(DATA SHOWN begins)

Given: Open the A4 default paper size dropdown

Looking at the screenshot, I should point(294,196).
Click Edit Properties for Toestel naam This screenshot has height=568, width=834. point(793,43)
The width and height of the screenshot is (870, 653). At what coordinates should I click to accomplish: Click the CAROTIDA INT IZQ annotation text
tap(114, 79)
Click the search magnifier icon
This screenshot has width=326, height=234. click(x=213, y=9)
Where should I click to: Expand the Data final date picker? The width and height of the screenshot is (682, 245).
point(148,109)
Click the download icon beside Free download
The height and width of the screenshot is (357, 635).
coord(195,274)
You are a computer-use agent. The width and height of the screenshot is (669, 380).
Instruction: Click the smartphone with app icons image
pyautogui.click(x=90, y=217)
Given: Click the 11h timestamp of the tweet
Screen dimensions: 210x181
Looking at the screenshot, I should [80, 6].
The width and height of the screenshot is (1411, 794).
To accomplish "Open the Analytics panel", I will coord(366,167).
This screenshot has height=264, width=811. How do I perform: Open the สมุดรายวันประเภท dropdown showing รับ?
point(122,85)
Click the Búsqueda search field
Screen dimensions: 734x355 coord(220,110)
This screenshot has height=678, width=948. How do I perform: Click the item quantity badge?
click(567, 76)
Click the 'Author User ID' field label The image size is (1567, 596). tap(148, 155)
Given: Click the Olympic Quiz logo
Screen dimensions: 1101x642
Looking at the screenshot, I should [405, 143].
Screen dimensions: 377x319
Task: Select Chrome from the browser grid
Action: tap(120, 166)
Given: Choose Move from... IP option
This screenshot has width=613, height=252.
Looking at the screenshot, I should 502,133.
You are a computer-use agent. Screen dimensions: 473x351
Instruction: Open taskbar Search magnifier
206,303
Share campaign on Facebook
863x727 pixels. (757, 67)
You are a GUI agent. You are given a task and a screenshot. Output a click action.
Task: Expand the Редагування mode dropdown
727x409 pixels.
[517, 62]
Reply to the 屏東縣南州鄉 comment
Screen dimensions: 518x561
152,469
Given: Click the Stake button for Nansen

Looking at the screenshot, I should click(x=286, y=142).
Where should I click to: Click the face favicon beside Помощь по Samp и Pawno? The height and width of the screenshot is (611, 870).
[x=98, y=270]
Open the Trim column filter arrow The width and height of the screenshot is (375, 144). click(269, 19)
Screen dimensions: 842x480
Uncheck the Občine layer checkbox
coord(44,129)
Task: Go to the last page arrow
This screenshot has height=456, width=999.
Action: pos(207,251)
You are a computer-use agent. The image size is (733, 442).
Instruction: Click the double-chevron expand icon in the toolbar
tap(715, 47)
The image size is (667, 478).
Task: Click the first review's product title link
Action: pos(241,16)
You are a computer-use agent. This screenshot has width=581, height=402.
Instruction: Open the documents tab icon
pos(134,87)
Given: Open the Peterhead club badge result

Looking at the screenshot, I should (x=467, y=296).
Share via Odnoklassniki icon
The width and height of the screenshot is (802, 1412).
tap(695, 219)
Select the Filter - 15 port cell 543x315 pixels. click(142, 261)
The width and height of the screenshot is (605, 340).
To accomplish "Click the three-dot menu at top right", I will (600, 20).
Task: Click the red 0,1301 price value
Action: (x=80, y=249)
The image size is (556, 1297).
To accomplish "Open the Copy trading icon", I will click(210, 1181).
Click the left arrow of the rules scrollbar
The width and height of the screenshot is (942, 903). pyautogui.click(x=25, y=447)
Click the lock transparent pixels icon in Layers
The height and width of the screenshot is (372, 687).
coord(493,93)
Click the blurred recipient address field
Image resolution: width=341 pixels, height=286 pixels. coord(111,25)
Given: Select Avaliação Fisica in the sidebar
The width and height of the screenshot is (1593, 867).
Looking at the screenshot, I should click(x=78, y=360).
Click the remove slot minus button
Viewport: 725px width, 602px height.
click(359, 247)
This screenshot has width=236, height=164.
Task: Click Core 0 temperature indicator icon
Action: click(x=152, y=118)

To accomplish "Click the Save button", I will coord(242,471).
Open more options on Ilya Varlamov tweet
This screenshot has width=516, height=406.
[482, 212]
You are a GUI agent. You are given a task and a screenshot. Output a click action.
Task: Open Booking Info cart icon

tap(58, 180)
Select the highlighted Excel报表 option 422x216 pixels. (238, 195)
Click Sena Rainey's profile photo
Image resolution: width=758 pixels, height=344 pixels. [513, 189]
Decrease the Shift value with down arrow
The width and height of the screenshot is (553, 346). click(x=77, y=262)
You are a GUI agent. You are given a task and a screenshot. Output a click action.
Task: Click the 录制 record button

(DATA SHOWN ends)

ABOUT THIS TASK -
Each line containing the word "agent" needs to be copied from the data above.

EXERCISE ANSWER -
You are a computer-use agent. The width and height of the screenshot is (669, 380).
You are a computer-use agent. Screen dimensions: 473x351
You are a GUI agent. You are given a task and a screenshot. Output a click action.
You are a computer-use agent. The image size is (733, 442).
You are a computer-use agent. This screenshot has width=581, height=402.
You are a GUI agent. You are given a task and a screenshot. Output a click action.
You are a GUI agent. You are given a task and a screenshot. Output a click action.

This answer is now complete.